It took the authority of someone like Gauss to use complex numbers in productive ways in order to make their usage more widely accepted. Moreover, the realization that complex numbers can be visualized as points in the ordinary plane helped lower the barrier to working with them: we could see what adding and multiplying does to complex numbers, so they are no longer scary objects.

The Springer-Verlag book "Numbers" by Ebbinghaus and several other people is a great resource on this: see the 1st section in Chapter 3.

The Veritasium video on the cubic formula here describes the algebraic source of complex numbers: solving cubic equations. A cubic polynomial clearly, by a graph, always has at least one real root, but the cubic formula sometimes expresses that root in terms of square roots of negative numbers (the formulas is a sum of two parts, and the imaginary parts cancel out, leaving a purely real number even when separate parts of the formula are not real).

The realization that math can describe things not immediately related to things in the real world was a slow process that accelerated throughout the 1800s. It came up most strikingly in geometry, with the discovery of non-Euclidean geometry (the hyperbolic plane) independently by Lobachevsky and Bolyai, as well as Gauss earlier, who kept his discovery secret because he knew it would be really controversial. Riemann introduced the idea of manifolds in any number of dimensions decades before others could really appreciate what he had done. In algebra there was the development of unusual number systems like quaternions by Hamilton, which require 4 coordinates (at a time when the idea of 4 dimensions was unfamiliar).

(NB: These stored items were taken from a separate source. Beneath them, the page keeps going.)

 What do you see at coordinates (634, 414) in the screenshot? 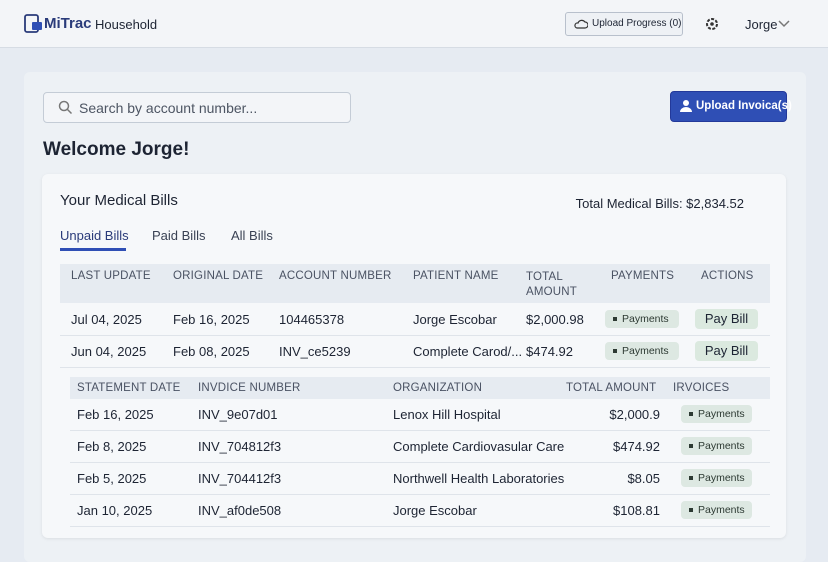
I see `cell: $2,000.9` at bounding box center [634, 414].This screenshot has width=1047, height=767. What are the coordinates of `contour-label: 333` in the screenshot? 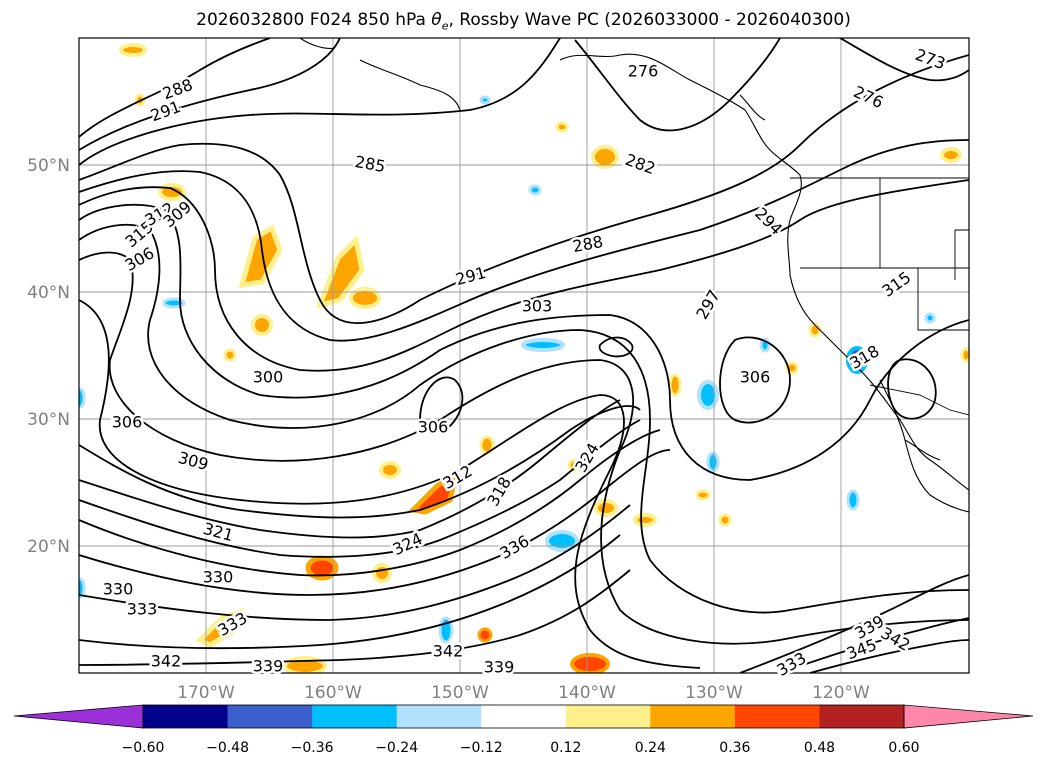 It's located at (142, 610).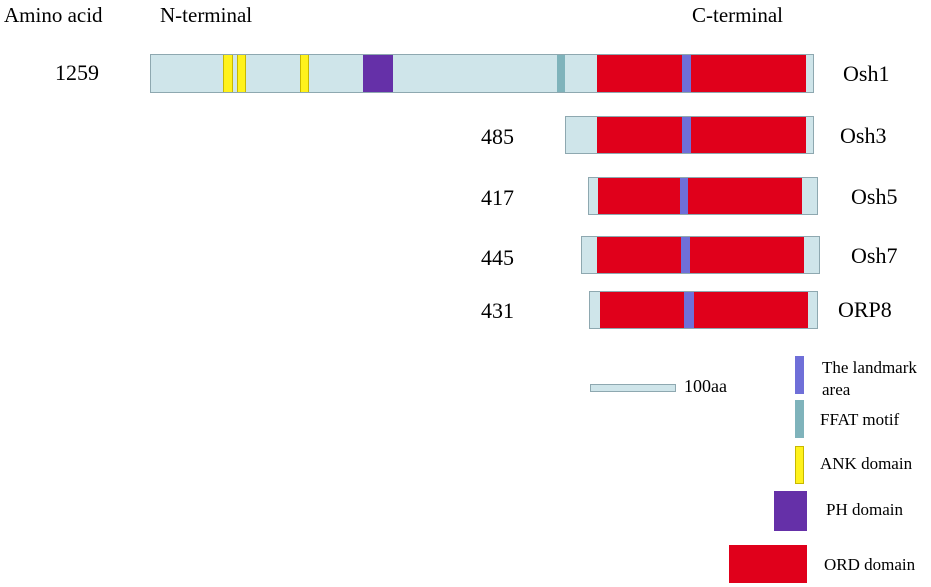 The width and height of the screenshot is (931, 587). I want to click on legend-ord-label: ORD domain, so click(870, 564).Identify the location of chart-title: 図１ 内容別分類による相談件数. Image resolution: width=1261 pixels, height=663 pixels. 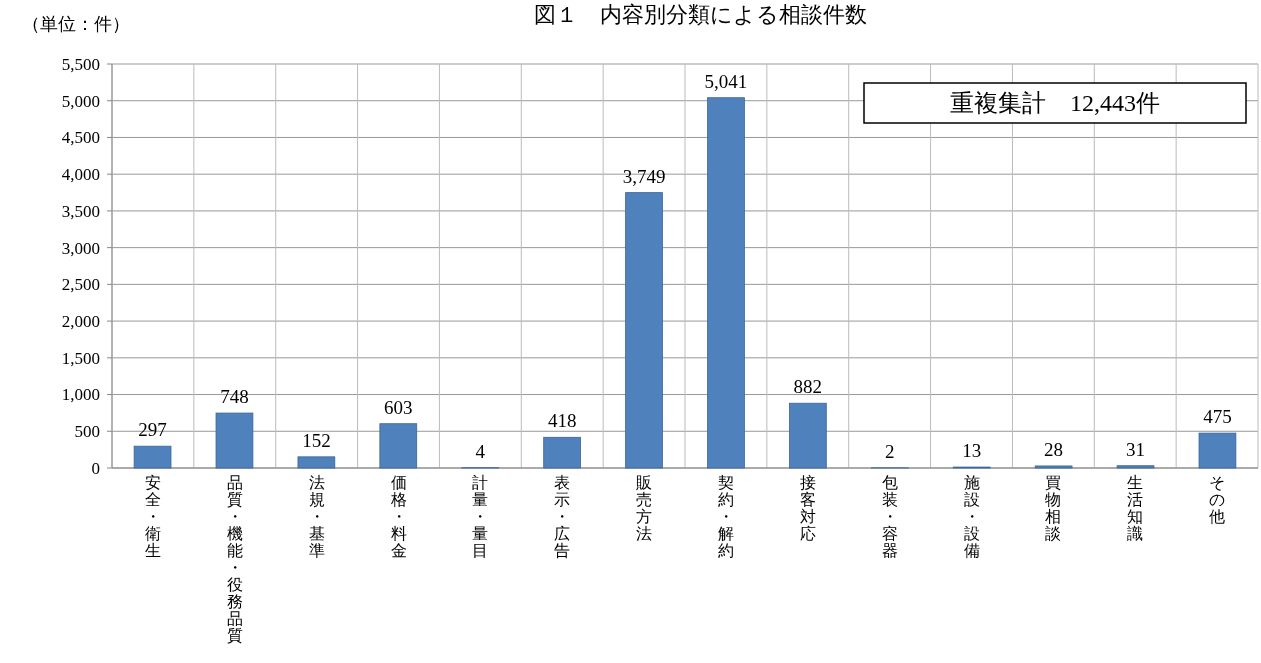
(700, 14).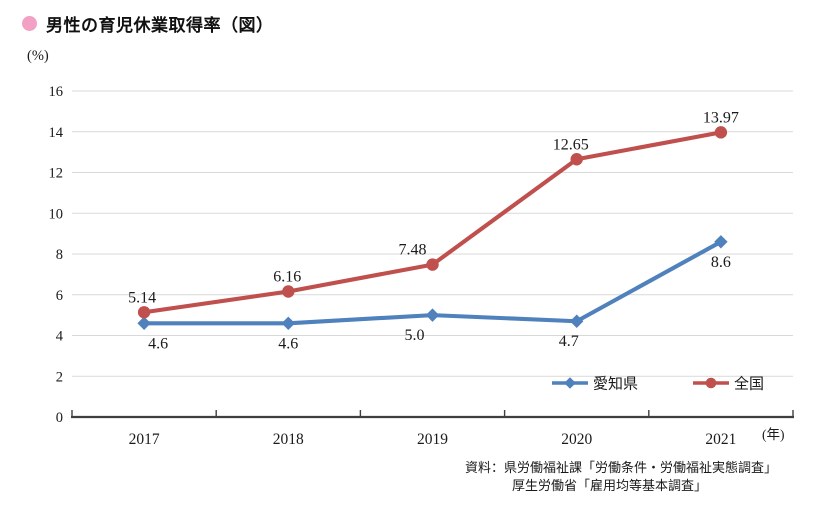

In 1910, Ernst Steinitz wrote a very influential article on a general theory of fields. Its axiomatic approach was revolutionary and led to the viewpoint in abstract algebra advocated in the 1920s and 1930s by Artin and Noether, reaching a worldwide audience (well, among math students) when their lectures appeared in van der Waerden's textbook Morderne Algebra (1930). Steinitz wrote in a footnote in the introduction to his paper that the main inspiration leading him to prepare that article was Kurt Hensel's creation of the very unusual fields of $p$-adic numbers, which unlike all earlier fields were not in any natural way a subfield of the real or complex numbers or fields of functions (there are finite fields too, going back to Galois in the early 1800s).